Data partitioning enables building internet-scale distributed systems by improving manageability, performance and availability. Combining various partitioning schemes and managing partitions effectively is key to scalable system design.

One Pager Cheat Sheet

  • The article discusses the importance of data partitioning, the process of dividing a large database or dataset into smaller, manageable partitions, highlighting its relevance in designing large-scale distributed systems, various strategies, real-world applications, management tools, and best practices.
  • Data partitioning involves splitting a logical database across multiple physical databases on different server instances, improving scalability, performance, and availability by enabling distribution of data across multiple machines, intelligent load balancing, and isolation of failures, thus reducing contention and improving throughput.
  • The article describes three common types of data partitioning: Horizontal Partitioning (Sharding), where different rows of data are stored in separate tables or databases; Vertical Partitioning, which splits different columns of a table into separate tables; and Directory-Based Partitioning, where a lookup service divides data across nodes based on a partition key.
  • The article discusses different strategies for data partitioning, including Range-Based Partitioning where data is divided based on ranges such as date or timestamp, Hash-Based Partitioning that uses a hash function to determine data placement, List-Based Partitioning where each partition is assigned a list of values, Round-robin Partitioning for sequential data distribution, and Composite Partitioning that applies combinations of partitioning techniques.
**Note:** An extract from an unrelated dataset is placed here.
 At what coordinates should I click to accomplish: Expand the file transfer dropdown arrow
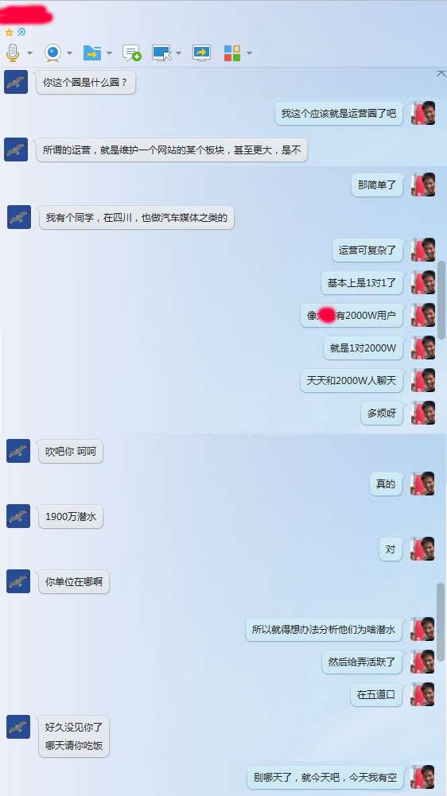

  • The statement is incorrect due to the assertion that hash-based partitioning uses a date range, but in reality it uses a hash function applied to a specific key to dictate data partitioning, rather than a range of values, a method instead used in range-based partitioning.
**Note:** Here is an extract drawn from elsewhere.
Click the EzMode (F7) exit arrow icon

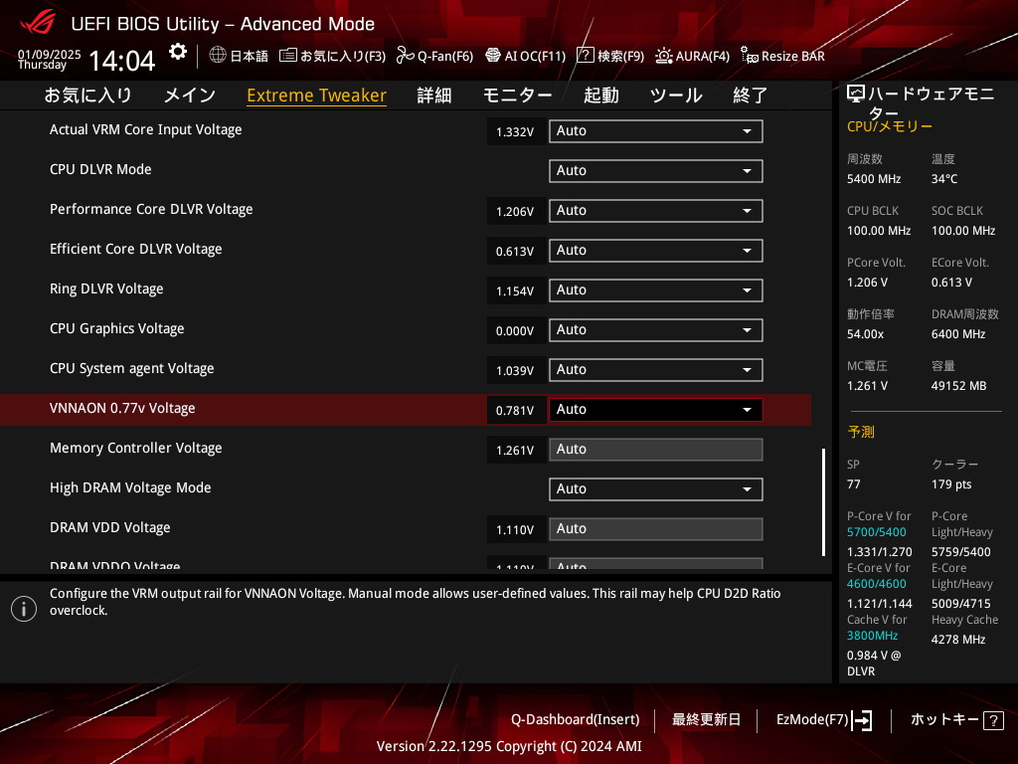point(862,719)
  • Data partitioning has several challenges including dealing with hotspots and skew, rebalancing data when nodes are added/removed, maintaining data consistency and joins across shards, and ensuring fault tolerance for possible physical network partitions.
  • Many data systems and services, such as databases (Cassandra, MongoDB, MySQL, SQL Server), Big Data Systems (Hadoop HDFS, HBase), Web Services (Google Spanner, Amazon DynamoDB), and Streaming Platforms (Kafka) use partitioning to scale, either by distributing database rows, using in-built partitioning schemes, distributing big data workloads, sharding data, or distributing message streams.
  • There are numerous database tools and technologies available for managing partitioning, including sharding libraries and frameworks, databaseaware load balancers, rebalancing and auto-sharding tools, and monitoring dashboards.
  • For effective data partitioning, plan partitioning schemes early, partition by the common query patterns, monitor and rebalance load on each partition, test failure scenarios and network partitions, and abstract partitions behind APIs for decoupling.
  • Data partitioning enhances the construction of internet-scale distributed systems by boosting manageability, performance and availability, with effective management and combination of different partitioning schemes being critical for scalable system design.